Like the jail, the streets, and the court dockets, the morgue was overcrowded. Rychek said the administrator at the medical examiner's office was talking burial.

“We don't come up with answers soon,” the detective said, “they're gonna plant her in Potter's Field.”

The prospect made me order another drink.

Backhoes dig trenches twice a month and prisoners provide free labor as Dade's destitute and unclaimed go to their graves in cheap wooden coffins. Stillborn babies sleep forever beside impoverished senior citizens, jail suicides, AIDS victims, and unknown corpses with no names and no one to mourn them. Their graves are marked only by numbers at the county cemetery, otherwise known as Potter's Field, in the hope that a John, Jane, or Juan Doe will one day be identified by a loved one eager to claim and rebury the body. That rarely happens.

“No way,” I said.

“Right.” The detective's jaw squared. “Somebody must miss her.”

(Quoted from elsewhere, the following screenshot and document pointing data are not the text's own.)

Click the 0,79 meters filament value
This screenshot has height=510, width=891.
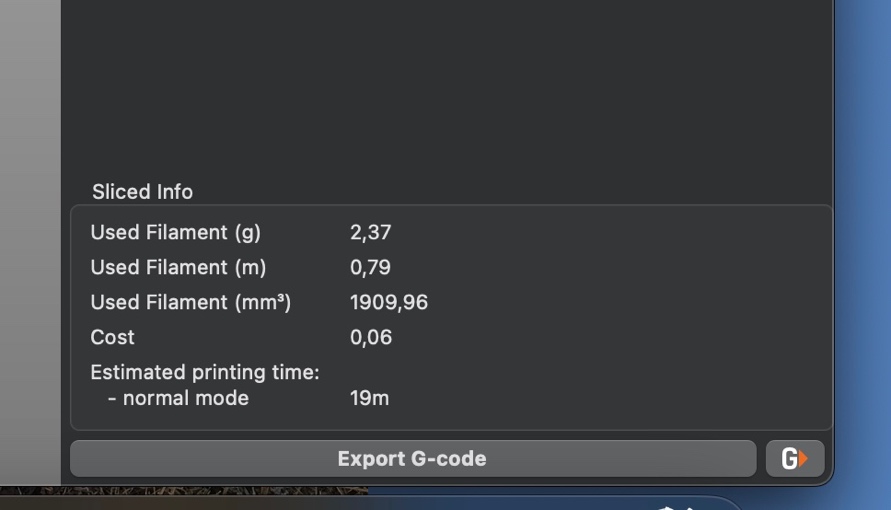click(370, 267)
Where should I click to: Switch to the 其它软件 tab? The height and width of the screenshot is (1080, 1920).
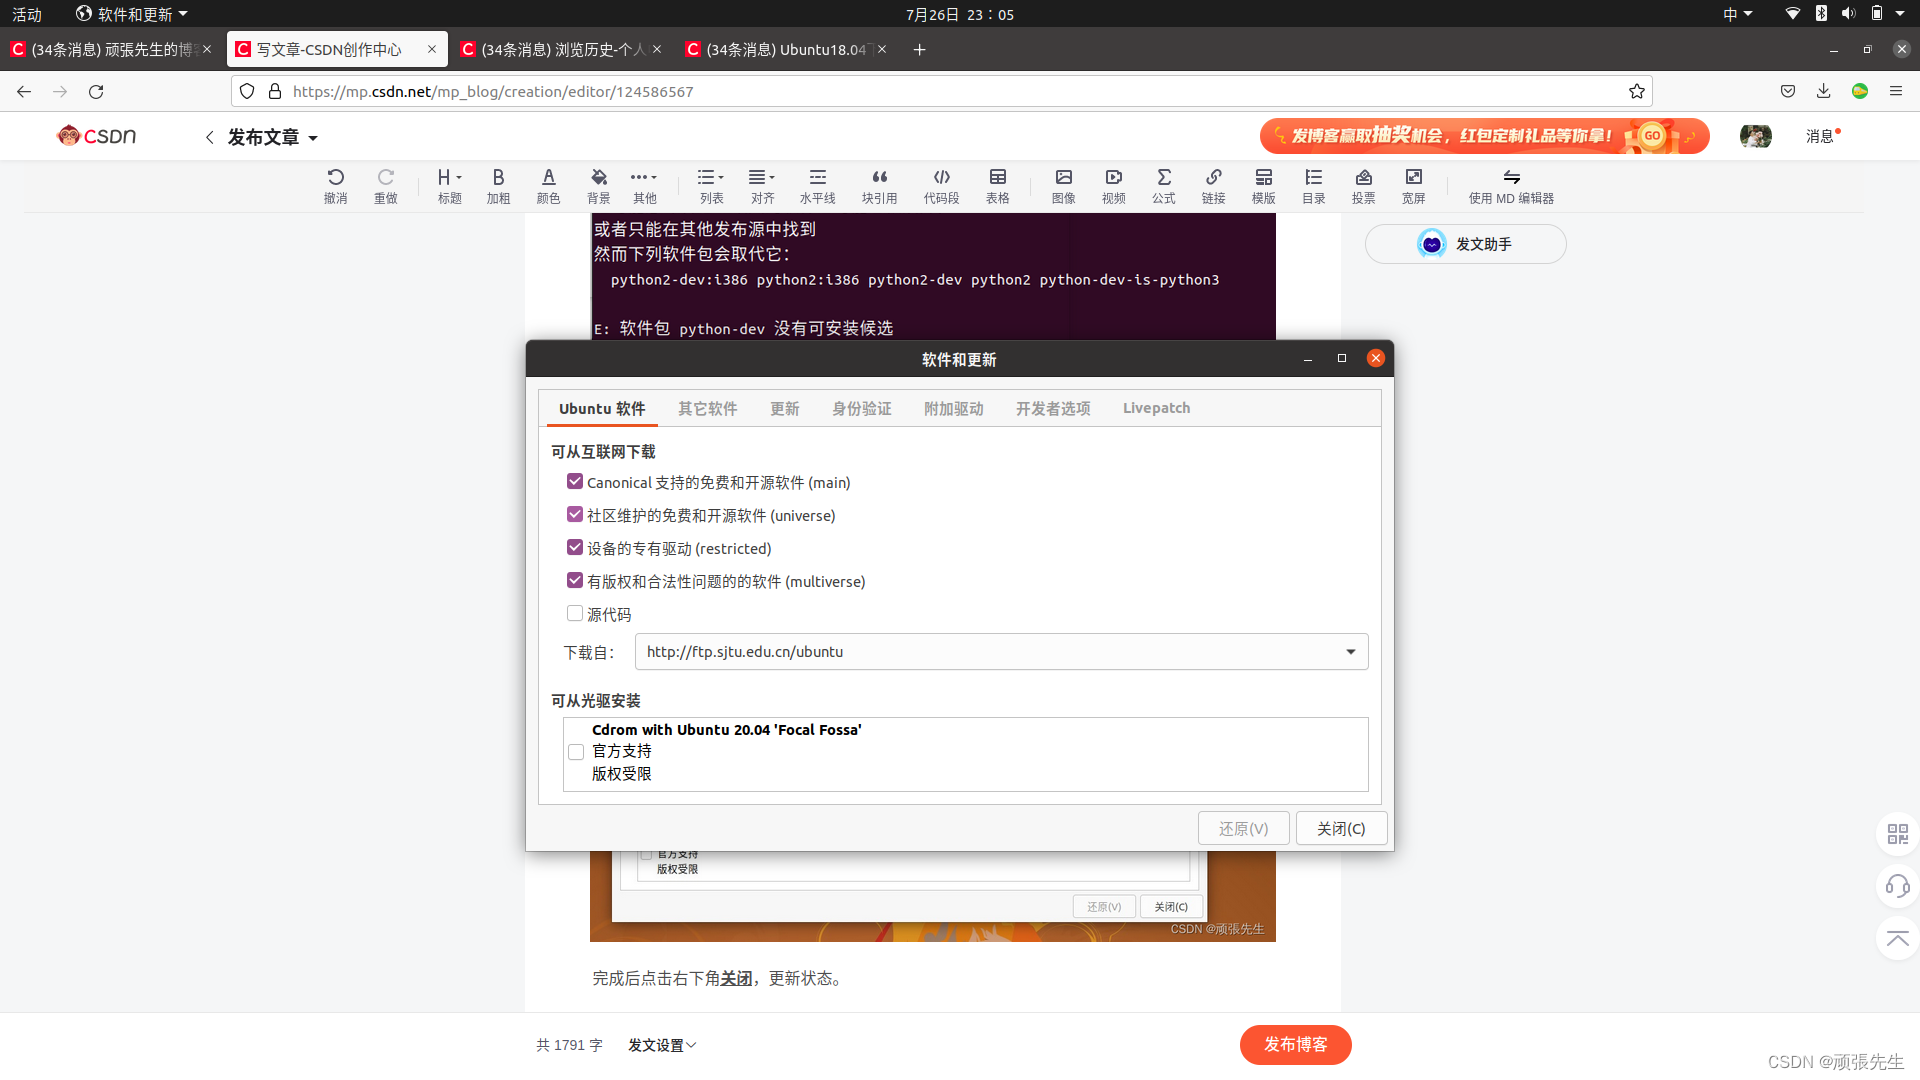coord(707,408)

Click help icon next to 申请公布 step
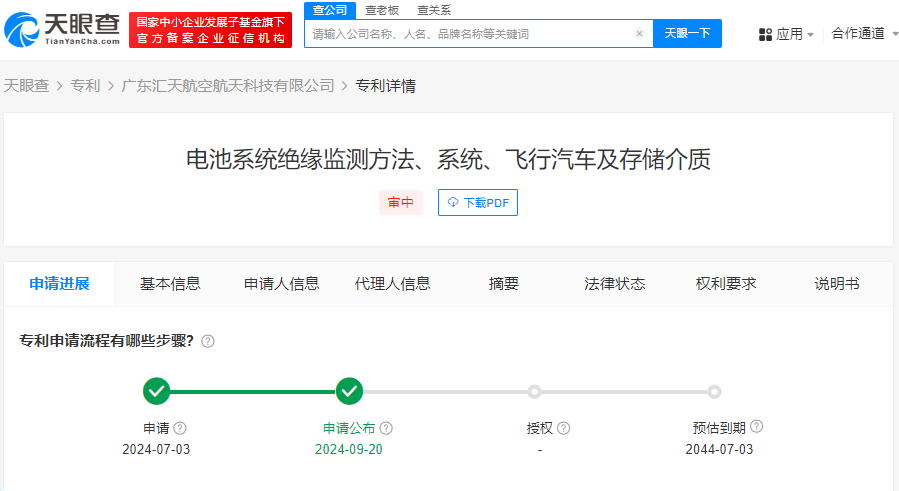[386, 428]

He took it personally. So did I.

 

Rychek left and I wandered back to the beach, contemplating endless horizon and big gray-and-green sky, over a wine-dark sea. Who are you? I asked her. Who wanted you dead?

She appeared in my dreams that night, trying to answer, eyes alight with desperation, pale lips moving beneath sun-splashed whirls of blue water. I reached out to her, over and over. But the water, like something cunning and alive, kept her just out of my grasp.

 

“How can somebody like you and me just get lost?” I groused to Lottie the next day. She straddled a chair she had pulled up to my desk after deadline for the first edition.

“Maybe she wasn't like you and me,” she said, thumbing idly through my Tiffany catalog, with its sterling silver baby cups, jewelry, and crystal.

“Well, if she shopped there regularly,” I said, “she wasn't. But rich people are missed quicker than the rest of us. And there's a child out there somewhere with no mother. Where the hell are her relatives, neighbors, coworkers, her boss, her best friend? Hell, you'd think her hairdresser would report her missing, if no one else. She looked like high maintenance.”

“Dern tootin'. By now, she's due for a touch-up, a manicure, another bikini wax. The works.”

 

A much-anticipated evening with the man in my life, Miami Police Major Kendall McDonald, began with
promise but ended badly. He smelled good, looked
guapismo
, and greeted me with such an ardent embrace that I discerned that he was not wearing his beeper. Hormones slam-dancing with the neurochemicals in my brain, I deliberately left my pager behind, too. Tonight would be for us alone.